=== Dataset entries ===

###

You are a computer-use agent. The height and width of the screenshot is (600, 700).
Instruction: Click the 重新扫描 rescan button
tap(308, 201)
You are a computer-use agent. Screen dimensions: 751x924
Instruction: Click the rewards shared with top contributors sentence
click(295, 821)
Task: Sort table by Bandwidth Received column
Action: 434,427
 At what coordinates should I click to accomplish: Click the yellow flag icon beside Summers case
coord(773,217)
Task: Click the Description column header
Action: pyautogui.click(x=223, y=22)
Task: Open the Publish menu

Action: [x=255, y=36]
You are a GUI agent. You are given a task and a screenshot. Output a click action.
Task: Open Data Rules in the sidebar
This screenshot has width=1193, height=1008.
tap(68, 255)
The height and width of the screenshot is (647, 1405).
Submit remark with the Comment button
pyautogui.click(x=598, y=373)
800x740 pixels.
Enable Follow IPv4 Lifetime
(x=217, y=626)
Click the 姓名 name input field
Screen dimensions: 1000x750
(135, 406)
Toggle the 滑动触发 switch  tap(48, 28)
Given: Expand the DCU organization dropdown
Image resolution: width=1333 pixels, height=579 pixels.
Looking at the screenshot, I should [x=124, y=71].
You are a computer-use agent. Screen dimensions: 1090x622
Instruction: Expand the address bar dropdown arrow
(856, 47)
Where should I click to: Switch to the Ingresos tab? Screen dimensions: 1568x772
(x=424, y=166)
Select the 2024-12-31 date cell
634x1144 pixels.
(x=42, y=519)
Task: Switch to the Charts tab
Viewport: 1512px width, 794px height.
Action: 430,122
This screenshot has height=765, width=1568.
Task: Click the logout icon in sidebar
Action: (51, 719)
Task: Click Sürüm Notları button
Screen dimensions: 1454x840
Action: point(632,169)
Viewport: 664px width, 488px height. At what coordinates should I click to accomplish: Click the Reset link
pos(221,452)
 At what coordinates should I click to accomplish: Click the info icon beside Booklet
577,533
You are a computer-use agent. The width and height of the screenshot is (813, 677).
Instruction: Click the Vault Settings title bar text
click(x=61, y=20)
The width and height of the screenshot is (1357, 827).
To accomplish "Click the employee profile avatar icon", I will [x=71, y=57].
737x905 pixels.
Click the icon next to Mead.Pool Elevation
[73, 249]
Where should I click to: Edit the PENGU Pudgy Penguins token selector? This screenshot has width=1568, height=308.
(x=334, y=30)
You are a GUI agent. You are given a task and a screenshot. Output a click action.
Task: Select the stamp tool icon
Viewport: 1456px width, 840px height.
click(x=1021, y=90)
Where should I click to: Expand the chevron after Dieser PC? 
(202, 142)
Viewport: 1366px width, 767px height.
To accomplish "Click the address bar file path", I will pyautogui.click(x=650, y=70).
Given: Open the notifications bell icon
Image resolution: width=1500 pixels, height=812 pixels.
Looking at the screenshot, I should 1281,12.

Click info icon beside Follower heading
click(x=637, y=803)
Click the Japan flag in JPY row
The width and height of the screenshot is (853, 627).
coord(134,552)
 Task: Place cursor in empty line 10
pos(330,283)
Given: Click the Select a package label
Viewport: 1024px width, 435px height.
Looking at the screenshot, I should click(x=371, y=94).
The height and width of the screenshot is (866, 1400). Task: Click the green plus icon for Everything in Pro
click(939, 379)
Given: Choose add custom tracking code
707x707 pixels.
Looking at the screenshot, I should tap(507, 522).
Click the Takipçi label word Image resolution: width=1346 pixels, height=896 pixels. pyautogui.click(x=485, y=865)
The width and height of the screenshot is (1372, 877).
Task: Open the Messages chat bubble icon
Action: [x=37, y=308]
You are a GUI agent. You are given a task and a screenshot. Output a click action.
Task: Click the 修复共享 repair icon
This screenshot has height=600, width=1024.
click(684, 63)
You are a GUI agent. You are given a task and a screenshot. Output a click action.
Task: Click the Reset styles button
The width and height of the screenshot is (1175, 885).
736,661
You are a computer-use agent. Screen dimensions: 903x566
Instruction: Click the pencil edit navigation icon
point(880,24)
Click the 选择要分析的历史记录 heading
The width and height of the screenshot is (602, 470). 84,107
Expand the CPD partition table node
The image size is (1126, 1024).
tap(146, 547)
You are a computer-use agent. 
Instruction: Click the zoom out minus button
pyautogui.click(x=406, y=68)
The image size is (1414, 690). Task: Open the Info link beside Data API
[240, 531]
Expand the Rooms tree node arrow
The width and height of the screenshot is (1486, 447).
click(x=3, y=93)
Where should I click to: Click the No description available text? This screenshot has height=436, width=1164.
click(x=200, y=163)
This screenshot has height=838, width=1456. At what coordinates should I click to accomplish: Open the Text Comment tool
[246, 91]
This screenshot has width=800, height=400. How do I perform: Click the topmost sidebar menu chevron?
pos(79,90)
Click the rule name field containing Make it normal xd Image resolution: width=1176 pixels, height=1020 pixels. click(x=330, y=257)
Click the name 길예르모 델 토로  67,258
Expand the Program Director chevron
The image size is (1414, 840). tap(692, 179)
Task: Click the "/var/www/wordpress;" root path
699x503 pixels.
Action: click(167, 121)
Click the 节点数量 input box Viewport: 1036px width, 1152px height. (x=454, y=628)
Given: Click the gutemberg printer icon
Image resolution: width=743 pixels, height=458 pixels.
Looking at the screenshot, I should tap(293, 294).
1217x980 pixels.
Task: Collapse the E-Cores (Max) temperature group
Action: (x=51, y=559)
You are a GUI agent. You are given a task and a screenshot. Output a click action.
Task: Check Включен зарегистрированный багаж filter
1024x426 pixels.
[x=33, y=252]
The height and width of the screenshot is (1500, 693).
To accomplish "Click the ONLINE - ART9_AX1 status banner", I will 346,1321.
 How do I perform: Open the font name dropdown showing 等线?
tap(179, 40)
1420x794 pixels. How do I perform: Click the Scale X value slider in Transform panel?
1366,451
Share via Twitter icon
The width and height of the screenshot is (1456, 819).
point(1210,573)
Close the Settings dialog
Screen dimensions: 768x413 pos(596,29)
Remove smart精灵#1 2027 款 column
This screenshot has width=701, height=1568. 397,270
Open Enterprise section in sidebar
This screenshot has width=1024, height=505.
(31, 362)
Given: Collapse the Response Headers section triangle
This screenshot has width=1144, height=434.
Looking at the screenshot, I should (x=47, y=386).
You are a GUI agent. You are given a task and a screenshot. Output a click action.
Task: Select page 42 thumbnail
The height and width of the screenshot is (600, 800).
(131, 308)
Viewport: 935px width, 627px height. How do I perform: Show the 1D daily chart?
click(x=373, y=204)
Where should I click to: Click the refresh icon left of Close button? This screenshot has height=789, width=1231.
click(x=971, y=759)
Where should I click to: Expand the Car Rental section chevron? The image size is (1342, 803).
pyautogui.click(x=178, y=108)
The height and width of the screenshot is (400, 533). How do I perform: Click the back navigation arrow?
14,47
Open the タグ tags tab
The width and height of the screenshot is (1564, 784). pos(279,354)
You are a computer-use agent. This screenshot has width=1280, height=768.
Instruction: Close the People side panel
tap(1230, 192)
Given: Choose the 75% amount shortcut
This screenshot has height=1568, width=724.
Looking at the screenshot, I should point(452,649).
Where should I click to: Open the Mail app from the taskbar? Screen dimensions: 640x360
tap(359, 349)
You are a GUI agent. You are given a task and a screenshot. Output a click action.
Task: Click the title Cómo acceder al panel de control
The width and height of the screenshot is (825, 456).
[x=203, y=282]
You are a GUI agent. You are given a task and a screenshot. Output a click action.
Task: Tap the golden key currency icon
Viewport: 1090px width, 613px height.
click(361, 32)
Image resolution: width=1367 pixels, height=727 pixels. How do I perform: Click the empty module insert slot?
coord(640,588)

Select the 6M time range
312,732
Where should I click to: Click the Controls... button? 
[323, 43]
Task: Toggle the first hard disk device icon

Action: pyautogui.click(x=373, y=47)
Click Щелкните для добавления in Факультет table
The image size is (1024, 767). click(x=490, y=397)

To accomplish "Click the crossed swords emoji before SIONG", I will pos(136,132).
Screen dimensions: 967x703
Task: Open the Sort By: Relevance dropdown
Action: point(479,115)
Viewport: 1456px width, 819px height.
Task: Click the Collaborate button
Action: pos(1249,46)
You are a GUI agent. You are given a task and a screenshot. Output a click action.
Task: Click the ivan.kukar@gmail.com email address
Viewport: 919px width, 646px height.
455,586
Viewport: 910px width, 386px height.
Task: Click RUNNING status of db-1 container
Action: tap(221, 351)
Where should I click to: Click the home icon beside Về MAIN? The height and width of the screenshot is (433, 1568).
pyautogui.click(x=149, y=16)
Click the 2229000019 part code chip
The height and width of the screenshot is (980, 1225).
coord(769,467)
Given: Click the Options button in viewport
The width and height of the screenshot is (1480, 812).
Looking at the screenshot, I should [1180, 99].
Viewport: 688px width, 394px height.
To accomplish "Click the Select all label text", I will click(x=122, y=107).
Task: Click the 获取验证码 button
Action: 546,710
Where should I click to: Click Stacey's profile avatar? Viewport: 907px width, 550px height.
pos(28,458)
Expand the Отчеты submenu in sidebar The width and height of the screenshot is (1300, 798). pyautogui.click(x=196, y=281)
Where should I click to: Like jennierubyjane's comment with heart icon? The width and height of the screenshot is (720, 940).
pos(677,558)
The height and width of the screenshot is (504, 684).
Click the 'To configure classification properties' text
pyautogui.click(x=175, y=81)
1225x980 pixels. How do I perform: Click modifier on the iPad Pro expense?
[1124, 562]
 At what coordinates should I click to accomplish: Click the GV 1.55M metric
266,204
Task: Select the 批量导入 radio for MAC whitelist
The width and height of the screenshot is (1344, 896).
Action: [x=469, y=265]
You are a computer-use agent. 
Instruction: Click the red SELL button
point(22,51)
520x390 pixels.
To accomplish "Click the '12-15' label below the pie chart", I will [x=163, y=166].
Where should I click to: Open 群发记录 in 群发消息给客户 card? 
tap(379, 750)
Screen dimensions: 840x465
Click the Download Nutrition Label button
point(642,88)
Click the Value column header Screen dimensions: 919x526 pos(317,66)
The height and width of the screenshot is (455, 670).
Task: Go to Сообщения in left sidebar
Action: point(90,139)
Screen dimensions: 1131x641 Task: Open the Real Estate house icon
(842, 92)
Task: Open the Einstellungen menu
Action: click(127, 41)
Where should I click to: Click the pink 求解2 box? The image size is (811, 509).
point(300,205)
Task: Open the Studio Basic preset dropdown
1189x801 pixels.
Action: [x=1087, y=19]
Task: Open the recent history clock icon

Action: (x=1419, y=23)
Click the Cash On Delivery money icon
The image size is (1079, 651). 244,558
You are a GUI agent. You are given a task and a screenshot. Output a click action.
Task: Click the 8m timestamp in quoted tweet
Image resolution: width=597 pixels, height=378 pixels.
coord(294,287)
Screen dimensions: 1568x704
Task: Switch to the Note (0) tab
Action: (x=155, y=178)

###

=== Directions ===
Among the entries above, some lines may hold the string "computer". State how many, and give nothing but the number.

=== Exercise result ===
8